Time to update my capitalised averaged eps valuation (excluding special dividends) for Contact, given the subdued outlook for FY2016 and the impending and current share buyback program.
Compared to last year, the special dividend ($367m total) has created an ongoing parcel of extra debt going forwards that must be serviced. Contact doesn't declare in their annual report the interest rate they pay over their whole debt portfolio. But we can:
1/ take last years total interest paid ($90m) AND
2/ divide this by the end of year term debt ($1,219m + $531m) LESS
3/ the capital paid out in the special dividend (because that payout only occurred just before the end of the financial year).

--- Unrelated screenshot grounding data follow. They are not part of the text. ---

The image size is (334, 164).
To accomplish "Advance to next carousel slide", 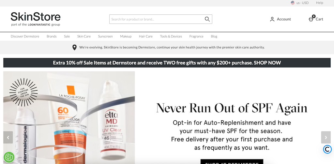I will click(x=326, y=137).
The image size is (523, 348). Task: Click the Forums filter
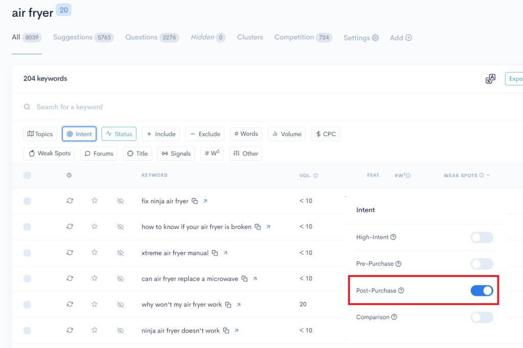pos(99,153)
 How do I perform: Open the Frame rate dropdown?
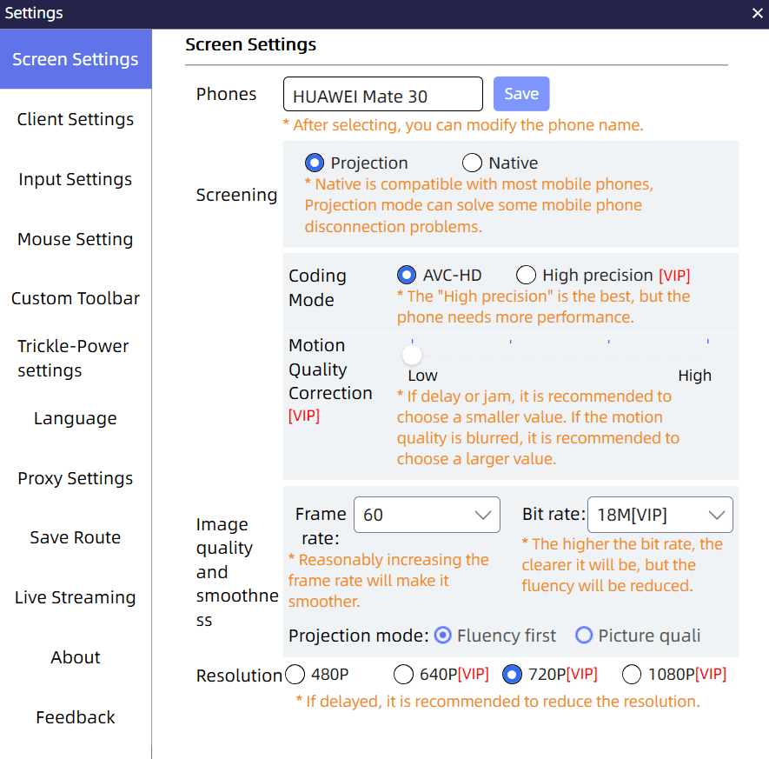click(x=427, y=515)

$90m / [($1,219m + $531m) - $367m] = 6.5%
So 6.5% is our indicative interest rate that Contact currently pays.
The extra interest bill because of the capital return is therefore: $367m x 0.065 = $24m
I am estimating that 20m Contact shares will be bought back and cancelled when the current share buyback program is finished.
Given EBITDA is forecast to be little changed from last year, we can now work out the expected NPAT for Contact for FY2016.
|
FY2016 Adjustments |
EBITDA (normalised FY2015) |
$549m |
less DA (FY2015) |
-$204m |
less I |
-($98m+$24m) |
-$233 |
Year |
eps |
2009 |
27.0c |
2010 |
25.3c |
2011 |
22.4c |
2012 |
24.6c |
2013 |
27.5c |
2014 |
27.1c |
2015 |
24.3c |
2016 |
22.6c |
I get an average eps of 25.1c (net) over the eight year representative period.

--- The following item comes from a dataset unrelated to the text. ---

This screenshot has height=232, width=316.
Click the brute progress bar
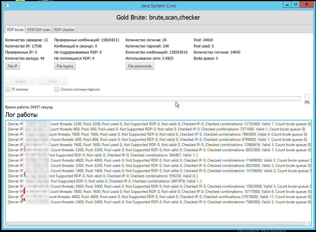click(153, 99)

25.1c (net) is equivalent to 25.1/0.72 = 34.9c (gross).
Using a target 6% gross return figure for 'fair value'.
34.9c/0.06 = $5.82
It is no wonder then that I have been buying and see today's closing price of $4.70 as a bargain. Mr market can do what he likes as far as I am concerned. I have no problem taking advantage of him.